F.Scott Fitzgerald scholars have long debated whether Fitzgerald’s belief in the possibility of “second acts” changed over time. In “My Lost City,” he seems to say that he once doubted the possibility of second acts, but had come to believe they could occur. Years later, in “The Last Tycoon,” his earlier belief had not only returned, but it had seemingly hardened. He famously declared there are no second acts in American life. As a criminal defense lawyer, I wonder if Fitzgerald’s seeming vacillation resulted from the fact that he never had the benefit of hearing D’Angelo Barksdale’s insight about second acts.
D’Angelo Barksdale was, of course, a character in David Simon’s “The Wire.” Some of you had the pleasure of hearing Mr. Simon speak at the tremendously successful Foundation for Criminal Justice dinner in Washington, D.C., this past October, where Mr. Simon was an award recipient and keynote speaker.
In one episode, while doing time for a drug conviction, Barksdale joined a book club at the prison library. The book being discussed was “The Great Gatsby,” which Fitzgerald wrote before he began to ponder “second acts” in “My Lost City” and “The Last Tycoon.” Yet, it was from “The Great Gatsby” that Barksdale drew profound conclusions about whether second acts are possible.

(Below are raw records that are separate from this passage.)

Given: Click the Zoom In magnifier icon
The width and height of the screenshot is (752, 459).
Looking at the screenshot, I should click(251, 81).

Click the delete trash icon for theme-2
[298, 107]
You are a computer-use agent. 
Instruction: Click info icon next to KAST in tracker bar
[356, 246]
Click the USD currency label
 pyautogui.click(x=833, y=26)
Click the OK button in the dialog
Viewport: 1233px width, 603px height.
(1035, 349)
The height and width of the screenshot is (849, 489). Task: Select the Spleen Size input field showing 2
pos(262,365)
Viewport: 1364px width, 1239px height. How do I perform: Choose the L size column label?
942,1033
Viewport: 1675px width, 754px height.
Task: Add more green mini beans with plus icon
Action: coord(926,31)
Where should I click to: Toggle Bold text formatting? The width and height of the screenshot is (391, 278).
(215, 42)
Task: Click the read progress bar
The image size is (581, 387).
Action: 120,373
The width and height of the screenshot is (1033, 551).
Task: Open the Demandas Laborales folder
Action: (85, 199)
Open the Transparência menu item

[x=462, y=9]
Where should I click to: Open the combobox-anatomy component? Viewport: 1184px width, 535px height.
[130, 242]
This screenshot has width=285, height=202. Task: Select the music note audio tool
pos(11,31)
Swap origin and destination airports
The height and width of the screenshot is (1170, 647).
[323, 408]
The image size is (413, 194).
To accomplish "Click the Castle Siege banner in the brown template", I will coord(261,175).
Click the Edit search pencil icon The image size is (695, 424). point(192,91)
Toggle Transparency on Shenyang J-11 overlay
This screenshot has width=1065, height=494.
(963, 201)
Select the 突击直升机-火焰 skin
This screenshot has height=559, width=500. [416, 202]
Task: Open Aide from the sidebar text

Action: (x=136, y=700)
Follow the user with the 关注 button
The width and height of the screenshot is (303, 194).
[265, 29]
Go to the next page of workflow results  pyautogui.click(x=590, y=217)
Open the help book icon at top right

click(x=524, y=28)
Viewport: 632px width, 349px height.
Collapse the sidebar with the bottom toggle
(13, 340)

Barksdale understood that second acts do not come simply because they are declared. They come from within. They can only arise from “what you really go through.” The only way an observer can determine whether a second act is, in fact, different in kind from the first act is not by listening to declarations, but by judging the actor’s deeds. “The only thing that make you different is what you really do.”
Barksdale understood there is a fundamental difference between the appearance of a second act and the reality of one. A person might be given the opportunity for a second act and may even by outward appearances seem to have taken that opportunity. But it is not truly a second act unless the person has been transformed. If the person learned from the first act, the second act will be fundamentally different from the first. However, if the person has no insight from the first act, the seeming “second act” will merely be a continuation of the first.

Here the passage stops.